TLP: No Animals Were Harmed … [JDA]
Reindeer like boomies!

The 12 gadgets of Christmas: Top tech toys of 2010 [Business Zone]
There’s still time.

Accountant Accused of Swindling Actress [WSJ]
A New York City man who did accounting work for entertainers was accused of swindling a “Law & Order” actress out of more than $1 million Thursday. The man, 50-year-old Joseph Cilibrasi of Manhattan, pleaded not guilty in Manhattan Supreme Court, where nine charges were levied against him and his company, Cilibrasi & Associates. Mr. Cilibrasi, who faces up to 25 years in prison on the top charge, was held on $100,000 bond or cash.

Blame game: Accountant denies claims in Koss case [TBJGM]
Julie Mulvaney, Sujata Sachdeva’s alleged accomplice at Koss Corp., claims she did nothing wrong and simply followed orders from Sachdeva, who Mulvaney described as a “powerful, insistent, imperious, overbearing superior.”

Deloitte plans to move offices to Midtown [NYP]
Deloitte has decided to consolidate its offices in Midtown, putting the kibosh on a long expected downtown deal for the accounting giant to move from 2 World Financial Center into 400,000 square feet at 4 World Financial Center owned by Brookfield Properties. Instead, Deloitte, which was also going to lease an additional 100,000 square feet at 30 Rockefeller Center in Midtown, may consolidate in that tower and lease even more space — if it can find the elbow room, The Post has learned.

Best of 2010: Accounting [CFO]
In the realm of accounting, no one moved more rapidly this year than the Financial Accounting Standards Board and the International Accounting Standards Board.

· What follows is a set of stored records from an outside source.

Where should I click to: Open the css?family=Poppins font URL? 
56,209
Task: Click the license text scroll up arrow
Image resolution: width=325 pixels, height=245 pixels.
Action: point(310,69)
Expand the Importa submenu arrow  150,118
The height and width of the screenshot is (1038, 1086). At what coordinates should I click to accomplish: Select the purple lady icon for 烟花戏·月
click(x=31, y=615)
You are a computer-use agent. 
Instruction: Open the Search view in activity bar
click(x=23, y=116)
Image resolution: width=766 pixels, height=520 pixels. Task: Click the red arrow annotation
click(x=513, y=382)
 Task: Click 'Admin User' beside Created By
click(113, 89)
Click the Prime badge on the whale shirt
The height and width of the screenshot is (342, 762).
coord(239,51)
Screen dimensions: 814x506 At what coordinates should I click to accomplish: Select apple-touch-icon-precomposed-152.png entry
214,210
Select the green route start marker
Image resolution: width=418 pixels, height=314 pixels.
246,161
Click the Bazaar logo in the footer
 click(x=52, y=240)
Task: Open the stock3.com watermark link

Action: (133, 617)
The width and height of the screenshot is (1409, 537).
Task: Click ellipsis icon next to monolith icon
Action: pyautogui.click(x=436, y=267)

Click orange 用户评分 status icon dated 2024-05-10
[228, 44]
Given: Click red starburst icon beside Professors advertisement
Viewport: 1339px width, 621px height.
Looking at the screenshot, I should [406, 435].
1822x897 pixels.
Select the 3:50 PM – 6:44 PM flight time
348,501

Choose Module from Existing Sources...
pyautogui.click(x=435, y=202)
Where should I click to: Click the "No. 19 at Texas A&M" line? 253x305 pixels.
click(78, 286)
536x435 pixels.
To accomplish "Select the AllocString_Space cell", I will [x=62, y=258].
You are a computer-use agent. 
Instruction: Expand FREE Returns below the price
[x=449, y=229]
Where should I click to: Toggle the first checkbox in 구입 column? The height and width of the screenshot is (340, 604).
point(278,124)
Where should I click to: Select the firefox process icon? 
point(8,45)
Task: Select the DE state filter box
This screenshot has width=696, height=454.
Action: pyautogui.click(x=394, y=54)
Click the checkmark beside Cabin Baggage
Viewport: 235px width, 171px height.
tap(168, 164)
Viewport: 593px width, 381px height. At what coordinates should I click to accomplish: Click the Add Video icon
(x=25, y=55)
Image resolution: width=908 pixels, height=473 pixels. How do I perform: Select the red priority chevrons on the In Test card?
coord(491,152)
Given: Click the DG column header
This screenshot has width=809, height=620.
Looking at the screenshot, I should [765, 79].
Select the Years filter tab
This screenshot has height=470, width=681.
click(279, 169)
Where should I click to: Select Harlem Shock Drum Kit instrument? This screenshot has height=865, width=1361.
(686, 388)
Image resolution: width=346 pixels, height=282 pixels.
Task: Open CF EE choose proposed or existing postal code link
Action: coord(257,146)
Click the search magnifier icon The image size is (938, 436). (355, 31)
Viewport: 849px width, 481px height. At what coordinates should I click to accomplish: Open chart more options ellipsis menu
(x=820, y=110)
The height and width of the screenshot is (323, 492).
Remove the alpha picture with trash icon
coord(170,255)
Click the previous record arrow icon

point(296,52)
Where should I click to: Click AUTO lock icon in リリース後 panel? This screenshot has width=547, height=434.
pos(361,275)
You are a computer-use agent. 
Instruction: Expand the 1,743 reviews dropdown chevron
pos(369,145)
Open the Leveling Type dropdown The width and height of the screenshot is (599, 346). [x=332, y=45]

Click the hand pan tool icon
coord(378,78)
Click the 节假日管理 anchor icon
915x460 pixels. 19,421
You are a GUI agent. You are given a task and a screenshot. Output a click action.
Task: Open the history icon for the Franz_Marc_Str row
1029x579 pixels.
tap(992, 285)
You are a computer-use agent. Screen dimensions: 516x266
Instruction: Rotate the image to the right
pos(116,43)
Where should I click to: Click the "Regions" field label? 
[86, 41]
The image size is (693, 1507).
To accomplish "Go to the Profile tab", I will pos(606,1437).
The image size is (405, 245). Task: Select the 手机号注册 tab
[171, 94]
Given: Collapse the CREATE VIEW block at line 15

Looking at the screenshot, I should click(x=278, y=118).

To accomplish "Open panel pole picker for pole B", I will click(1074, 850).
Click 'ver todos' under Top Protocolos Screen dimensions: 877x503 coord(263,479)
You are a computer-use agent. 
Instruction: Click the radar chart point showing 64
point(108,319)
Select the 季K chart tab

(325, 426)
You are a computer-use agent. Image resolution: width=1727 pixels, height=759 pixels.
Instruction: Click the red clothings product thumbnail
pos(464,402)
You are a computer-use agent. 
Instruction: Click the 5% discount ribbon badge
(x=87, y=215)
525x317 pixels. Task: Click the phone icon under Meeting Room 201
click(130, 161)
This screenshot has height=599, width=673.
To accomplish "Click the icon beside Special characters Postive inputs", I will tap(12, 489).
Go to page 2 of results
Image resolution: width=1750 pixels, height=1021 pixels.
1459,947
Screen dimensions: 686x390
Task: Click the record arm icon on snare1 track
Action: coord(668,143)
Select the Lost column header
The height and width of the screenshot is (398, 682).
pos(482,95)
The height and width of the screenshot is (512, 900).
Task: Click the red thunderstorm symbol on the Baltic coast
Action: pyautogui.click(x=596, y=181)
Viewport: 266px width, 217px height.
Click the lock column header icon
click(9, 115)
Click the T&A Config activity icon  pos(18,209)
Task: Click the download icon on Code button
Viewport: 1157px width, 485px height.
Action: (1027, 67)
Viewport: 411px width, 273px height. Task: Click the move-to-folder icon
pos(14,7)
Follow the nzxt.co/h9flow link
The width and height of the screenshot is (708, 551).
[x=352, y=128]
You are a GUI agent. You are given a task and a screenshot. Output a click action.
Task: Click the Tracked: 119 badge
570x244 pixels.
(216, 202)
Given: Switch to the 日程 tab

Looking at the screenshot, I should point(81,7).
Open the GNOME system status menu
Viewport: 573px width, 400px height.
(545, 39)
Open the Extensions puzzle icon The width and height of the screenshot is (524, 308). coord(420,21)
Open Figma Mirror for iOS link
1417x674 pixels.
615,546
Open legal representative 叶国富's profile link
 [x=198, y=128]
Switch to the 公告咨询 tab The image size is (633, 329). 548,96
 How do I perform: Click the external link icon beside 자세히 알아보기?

The two standard-setting bodies set forth an aggressive agenda that called for a dozen or so new rules to be issued by 2011.

Congress Resolves Many Tax Issues During Lame-Duck Session [JofA]
Congress adjourned its year-end lame-duck session on Wednesday after passing legislative fixes for several pending tax issues, including the estate tax, the expiration of the 2001 and 2003 tax cuts, an alternative minimum tax (AMT) patch, and extensions of many expired provisions. However, it failed to repeal the expanded Form 1099 reporting requirements that were enacted as part of this spring’s health care reform legislation. The tax changes made during the lame-duck session were enacted as part of the Tax Relief, Unemployment Insurance Reauthorization, and Job Creation Act of 2010 (Tax Relief Act of 2010, PL 111-312), which Congress passed on Dec. 16, and President Barack Obama signed into law the next day.